| Records for the task |
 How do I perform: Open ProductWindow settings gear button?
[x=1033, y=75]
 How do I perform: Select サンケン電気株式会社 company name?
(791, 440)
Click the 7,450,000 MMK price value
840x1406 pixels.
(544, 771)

| Problem details |
Restate the records above exactly.

| Task answer |
 How do I perform: Open ProductWindow settings gear button?
[x=1033, y=75]
 How do I perform: Select サンケン電気株式会社 company name?
(791, 440)
Click the 7,450,000 MMK price value
840x1406 pixels.
(544, 771)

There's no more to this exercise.